Start of Supplied records

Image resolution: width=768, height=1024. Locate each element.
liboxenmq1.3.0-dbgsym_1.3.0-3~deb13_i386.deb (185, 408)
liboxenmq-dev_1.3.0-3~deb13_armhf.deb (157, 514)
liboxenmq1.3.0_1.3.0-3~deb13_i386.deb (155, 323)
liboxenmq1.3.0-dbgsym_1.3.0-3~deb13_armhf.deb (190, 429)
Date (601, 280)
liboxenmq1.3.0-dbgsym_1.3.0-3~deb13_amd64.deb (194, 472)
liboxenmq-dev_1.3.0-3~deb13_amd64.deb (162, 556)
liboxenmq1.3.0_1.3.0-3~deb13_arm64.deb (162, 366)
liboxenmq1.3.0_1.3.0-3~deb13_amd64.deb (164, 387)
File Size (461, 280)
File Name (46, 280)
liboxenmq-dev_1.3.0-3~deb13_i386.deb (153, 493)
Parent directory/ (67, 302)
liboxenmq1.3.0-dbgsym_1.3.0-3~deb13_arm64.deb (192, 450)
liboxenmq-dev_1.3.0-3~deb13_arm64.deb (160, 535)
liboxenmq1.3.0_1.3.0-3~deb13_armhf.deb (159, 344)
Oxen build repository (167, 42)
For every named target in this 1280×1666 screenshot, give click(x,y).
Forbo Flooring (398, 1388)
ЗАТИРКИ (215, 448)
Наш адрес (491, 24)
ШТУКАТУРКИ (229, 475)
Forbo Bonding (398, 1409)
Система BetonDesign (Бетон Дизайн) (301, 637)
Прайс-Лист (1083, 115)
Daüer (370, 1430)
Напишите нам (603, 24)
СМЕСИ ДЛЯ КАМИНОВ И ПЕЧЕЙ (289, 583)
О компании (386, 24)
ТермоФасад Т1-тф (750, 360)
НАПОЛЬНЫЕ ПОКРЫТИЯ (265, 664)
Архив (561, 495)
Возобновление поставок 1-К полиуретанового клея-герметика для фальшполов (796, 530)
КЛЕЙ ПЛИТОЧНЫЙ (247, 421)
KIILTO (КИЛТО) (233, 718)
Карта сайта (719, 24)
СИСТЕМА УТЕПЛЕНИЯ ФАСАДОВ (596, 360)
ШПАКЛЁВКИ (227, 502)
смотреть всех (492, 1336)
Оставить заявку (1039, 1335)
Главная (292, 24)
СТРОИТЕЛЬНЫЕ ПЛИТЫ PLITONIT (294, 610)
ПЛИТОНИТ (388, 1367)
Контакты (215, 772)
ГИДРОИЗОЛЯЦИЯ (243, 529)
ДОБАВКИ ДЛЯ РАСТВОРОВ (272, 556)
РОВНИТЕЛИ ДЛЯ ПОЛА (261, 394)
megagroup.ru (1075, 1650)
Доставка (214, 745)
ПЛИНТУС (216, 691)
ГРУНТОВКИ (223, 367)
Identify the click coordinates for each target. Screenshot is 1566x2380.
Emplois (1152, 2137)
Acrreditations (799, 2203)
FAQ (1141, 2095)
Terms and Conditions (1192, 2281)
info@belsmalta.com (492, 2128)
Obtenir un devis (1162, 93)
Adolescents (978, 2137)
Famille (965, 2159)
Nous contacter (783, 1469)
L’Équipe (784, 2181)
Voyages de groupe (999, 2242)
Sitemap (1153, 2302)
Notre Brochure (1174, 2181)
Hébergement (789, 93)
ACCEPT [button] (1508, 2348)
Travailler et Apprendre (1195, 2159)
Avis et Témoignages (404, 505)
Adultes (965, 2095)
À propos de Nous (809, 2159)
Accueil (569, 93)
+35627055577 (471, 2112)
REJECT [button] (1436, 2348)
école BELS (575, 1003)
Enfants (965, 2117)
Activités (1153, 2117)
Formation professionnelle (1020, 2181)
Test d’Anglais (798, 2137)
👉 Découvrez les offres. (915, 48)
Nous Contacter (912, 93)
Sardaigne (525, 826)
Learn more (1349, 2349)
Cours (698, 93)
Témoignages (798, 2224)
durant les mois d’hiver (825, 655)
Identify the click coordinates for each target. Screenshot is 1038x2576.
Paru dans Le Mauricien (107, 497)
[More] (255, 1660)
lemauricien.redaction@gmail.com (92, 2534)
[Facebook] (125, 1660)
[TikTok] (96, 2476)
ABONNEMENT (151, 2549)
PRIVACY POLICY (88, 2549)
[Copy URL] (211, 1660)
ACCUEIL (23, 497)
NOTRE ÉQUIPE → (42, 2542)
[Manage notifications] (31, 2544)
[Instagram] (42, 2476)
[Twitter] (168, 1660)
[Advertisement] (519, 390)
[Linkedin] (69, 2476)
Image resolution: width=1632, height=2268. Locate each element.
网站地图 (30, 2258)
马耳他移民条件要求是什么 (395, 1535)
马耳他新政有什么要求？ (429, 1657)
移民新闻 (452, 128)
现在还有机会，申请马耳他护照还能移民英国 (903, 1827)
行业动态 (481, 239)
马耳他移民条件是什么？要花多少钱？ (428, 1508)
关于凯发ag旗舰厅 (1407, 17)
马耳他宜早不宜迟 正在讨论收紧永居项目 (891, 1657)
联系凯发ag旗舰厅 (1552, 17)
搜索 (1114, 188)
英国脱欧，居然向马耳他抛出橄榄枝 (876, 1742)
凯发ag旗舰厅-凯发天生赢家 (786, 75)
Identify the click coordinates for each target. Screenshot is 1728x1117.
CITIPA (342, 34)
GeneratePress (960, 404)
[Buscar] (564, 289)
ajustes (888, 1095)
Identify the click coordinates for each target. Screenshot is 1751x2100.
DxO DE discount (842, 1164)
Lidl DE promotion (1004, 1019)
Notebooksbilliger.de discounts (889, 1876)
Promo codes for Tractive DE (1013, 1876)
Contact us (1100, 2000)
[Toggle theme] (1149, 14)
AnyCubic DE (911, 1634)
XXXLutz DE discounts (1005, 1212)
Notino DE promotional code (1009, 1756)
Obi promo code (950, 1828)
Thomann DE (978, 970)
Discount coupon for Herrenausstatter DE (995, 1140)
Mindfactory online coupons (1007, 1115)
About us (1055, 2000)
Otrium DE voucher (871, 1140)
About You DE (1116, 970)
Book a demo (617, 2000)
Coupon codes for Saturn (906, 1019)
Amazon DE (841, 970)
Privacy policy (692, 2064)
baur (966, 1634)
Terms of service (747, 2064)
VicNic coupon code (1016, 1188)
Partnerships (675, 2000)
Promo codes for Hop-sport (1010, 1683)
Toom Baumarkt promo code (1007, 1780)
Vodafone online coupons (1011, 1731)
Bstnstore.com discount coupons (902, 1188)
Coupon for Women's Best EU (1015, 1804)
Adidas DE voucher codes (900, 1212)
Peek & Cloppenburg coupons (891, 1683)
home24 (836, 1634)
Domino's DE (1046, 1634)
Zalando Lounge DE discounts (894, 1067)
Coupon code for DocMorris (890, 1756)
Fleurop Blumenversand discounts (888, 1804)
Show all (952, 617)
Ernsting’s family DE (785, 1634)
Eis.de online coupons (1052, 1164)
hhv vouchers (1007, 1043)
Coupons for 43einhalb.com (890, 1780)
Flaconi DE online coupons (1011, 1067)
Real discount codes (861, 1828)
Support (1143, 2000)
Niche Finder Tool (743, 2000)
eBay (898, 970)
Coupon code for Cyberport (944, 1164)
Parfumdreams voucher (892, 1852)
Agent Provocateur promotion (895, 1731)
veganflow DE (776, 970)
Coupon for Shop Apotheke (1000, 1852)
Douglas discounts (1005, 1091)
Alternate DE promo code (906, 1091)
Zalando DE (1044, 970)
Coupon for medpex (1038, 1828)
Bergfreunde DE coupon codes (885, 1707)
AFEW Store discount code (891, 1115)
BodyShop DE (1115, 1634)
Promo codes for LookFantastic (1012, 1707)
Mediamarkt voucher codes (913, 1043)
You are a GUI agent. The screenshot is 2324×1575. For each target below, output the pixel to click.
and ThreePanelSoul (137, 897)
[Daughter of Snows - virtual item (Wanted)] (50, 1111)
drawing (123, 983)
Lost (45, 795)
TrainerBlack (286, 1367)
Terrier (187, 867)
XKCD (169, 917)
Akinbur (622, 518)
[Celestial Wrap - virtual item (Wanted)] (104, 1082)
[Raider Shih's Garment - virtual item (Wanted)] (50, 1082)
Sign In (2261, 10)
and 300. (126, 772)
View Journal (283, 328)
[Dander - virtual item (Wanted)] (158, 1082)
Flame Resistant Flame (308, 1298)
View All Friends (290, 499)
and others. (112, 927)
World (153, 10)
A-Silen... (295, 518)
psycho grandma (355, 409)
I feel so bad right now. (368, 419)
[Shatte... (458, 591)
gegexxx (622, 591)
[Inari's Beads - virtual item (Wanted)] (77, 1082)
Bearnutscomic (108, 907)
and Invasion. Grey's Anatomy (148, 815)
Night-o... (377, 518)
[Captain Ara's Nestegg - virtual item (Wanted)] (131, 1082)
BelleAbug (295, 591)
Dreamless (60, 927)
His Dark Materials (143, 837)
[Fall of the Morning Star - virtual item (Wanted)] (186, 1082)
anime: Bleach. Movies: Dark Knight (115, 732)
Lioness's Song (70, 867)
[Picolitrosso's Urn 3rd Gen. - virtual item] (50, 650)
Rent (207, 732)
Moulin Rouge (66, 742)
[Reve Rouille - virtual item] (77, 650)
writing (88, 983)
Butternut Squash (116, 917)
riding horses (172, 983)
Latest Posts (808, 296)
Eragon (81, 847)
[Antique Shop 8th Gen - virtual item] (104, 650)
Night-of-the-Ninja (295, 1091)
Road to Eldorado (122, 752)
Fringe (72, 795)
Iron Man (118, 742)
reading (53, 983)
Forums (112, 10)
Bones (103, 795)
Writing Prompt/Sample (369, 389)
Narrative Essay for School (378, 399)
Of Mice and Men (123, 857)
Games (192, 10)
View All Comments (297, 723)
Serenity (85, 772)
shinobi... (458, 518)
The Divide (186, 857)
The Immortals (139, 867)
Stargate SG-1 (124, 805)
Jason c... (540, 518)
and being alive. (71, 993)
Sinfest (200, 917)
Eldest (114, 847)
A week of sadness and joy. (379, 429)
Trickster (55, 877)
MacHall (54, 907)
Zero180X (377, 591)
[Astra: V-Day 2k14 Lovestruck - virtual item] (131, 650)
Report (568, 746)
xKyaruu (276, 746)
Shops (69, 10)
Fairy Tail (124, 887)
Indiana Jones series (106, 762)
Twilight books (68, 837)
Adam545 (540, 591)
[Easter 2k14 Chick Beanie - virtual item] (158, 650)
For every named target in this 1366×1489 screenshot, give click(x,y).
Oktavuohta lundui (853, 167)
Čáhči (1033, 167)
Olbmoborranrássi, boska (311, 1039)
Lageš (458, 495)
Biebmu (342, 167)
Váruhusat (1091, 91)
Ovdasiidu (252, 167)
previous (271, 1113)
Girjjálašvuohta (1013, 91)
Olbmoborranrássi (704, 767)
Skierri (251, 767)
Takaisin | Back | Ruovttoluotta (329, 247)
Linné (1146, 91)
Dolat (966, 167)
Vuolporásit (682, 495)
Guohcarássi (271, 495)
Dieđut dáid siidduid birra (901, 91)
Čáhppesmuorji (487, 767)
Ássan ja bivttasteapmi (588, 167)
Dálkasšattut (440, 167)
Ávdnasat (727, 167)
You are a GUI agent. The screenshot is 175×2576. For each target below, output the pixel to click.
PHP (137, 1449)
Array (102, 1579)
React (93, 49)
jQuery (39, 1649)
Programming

End of Supplied records

(Your objective):
With the first line being the one containing "Twilight books (68, 837)" and the last line the one containing "jQuery (39, 1649)", transcribe exactly the lines above that fall in that range.

(Reply to the task):
Twilight books (68, 837)
Adam545 (540, 591)
[Easter 2k14 Chick Beanie - virtual item] (158, 650)
For every named target in this 1366×1489 screenshot, give click(x,y).
Oktavuohta lundui (853, 167)
Čáhči (1033, 167)
Olbmoborranrássi, boska (311, 1039)
Lageš (458, 495)
Biebmu (342, 167)
Váruhusat (1091, 91)
Ovdasiidu (252, 167)
previous (271, 1113)
Girjjálašvuohta (1013, 91)
Olbmoborranrássi (704, 767)
Skierri (251, 767)
Takaisin | Back | Ruovttoluotta (329, 247)
Linné (1146, 91)
Dolat (966, 167)
Vuolporásit (682, 495)
Guohcarássi (271, 495)
Dieđut dáid siidduid birra (901, 91)
Čáhppesmuorji (487, 767)
Ássan ja bivttasteapmi (588, 167)
Dálkasšattut (440, 167)
Ávdnasat (727, 167)
You are a GUI agent. The screenshot is 175×2576. For each target below, output the pixel to click.
PHP (137, 1449)
Array (102, 1579)
React (93, 49)
jQuery (39, 1649)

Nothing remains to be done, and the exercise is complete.